To cater to demands of the business community, various initiatives were put in place to stop the rise of NPAs. Insolvency and Bankruptcy Code was introduced and NCLTs were established. Through them the government made it easier for businesses to exit loss making enterprises with very little penalty. It made it easy to establish and do business as well.

GST turned out to be a game changer as an easier tax structure pushed people to participate in the formal economy. In 2021, the share of informal economy in India’s gross economy had dropped to 15-20 per cent from 52 per cent in 2018.

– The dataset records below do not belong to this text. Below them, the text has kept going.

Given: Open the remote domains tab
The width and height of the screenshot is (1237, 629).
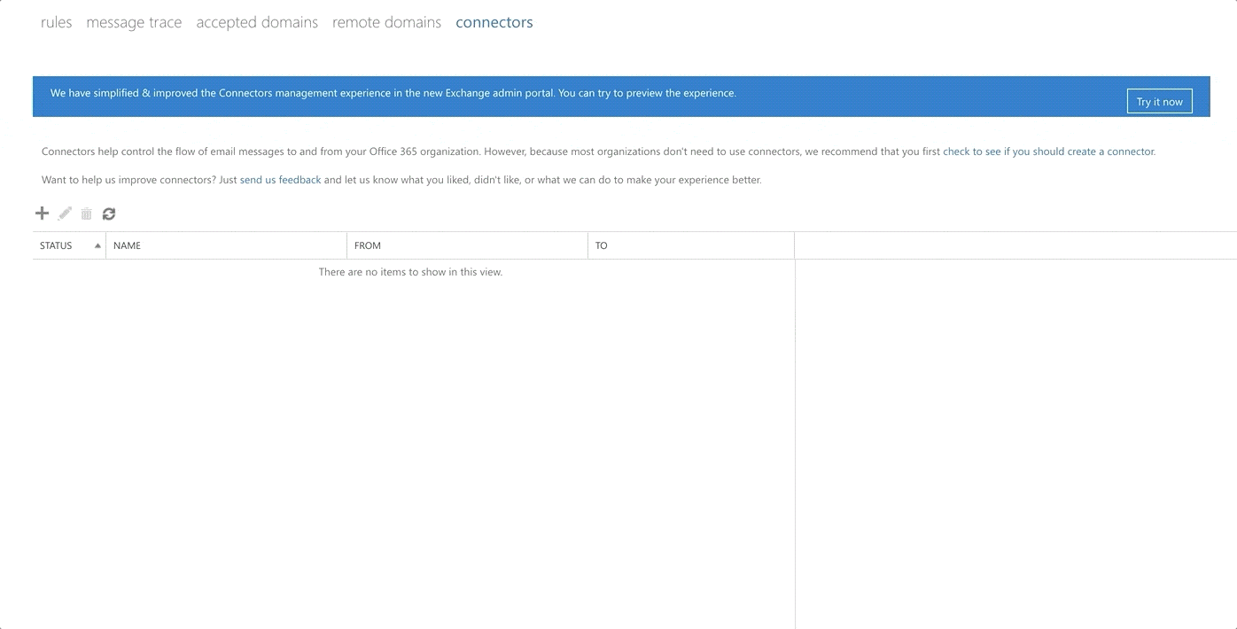Looking at the screenshot, I should coord(385,21).
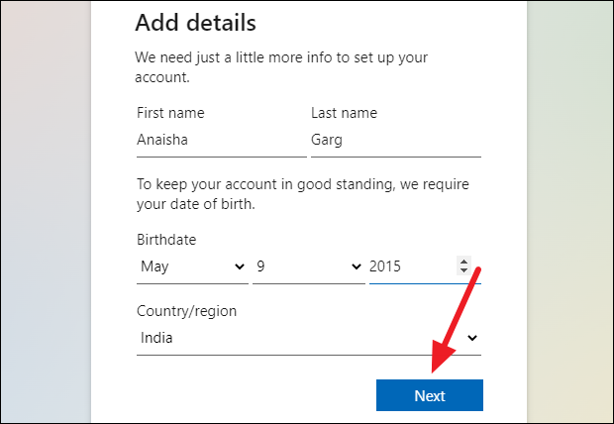Image resolution: width=614 pixels, height=424 pixels.
Task: Expand the Country/region dropdown showing India
Action: click(297, 338)
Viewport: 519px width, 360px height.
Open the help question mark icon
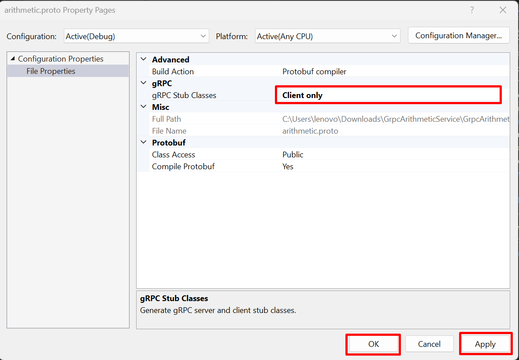click(x=472, y=10)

Also Read: How Modi govt. turned the fortunes of NPA laden PSBs

PSBs profits: Everything has changed

No wonder NPAs have declined dramatically in the last 3-4 years. Gross NPAs of Banks had fallen to 5.9 per cent in March this year. The Bad Bank initiative of the Modi government took care of the rest. Banks have now restarted lending with more freedom. The check and balance to the lending process is being provided by the increased efficiency due to the government’s willingness to privatise poorly managed PSBs.

Banks are drivers of modern economies. It is these banks that drive investments resulting in GDP growth, job creation and much more. This is the single biggest lesson from every recession of the last 150 years. The Modi govt understands this, which is now reflected in numbers.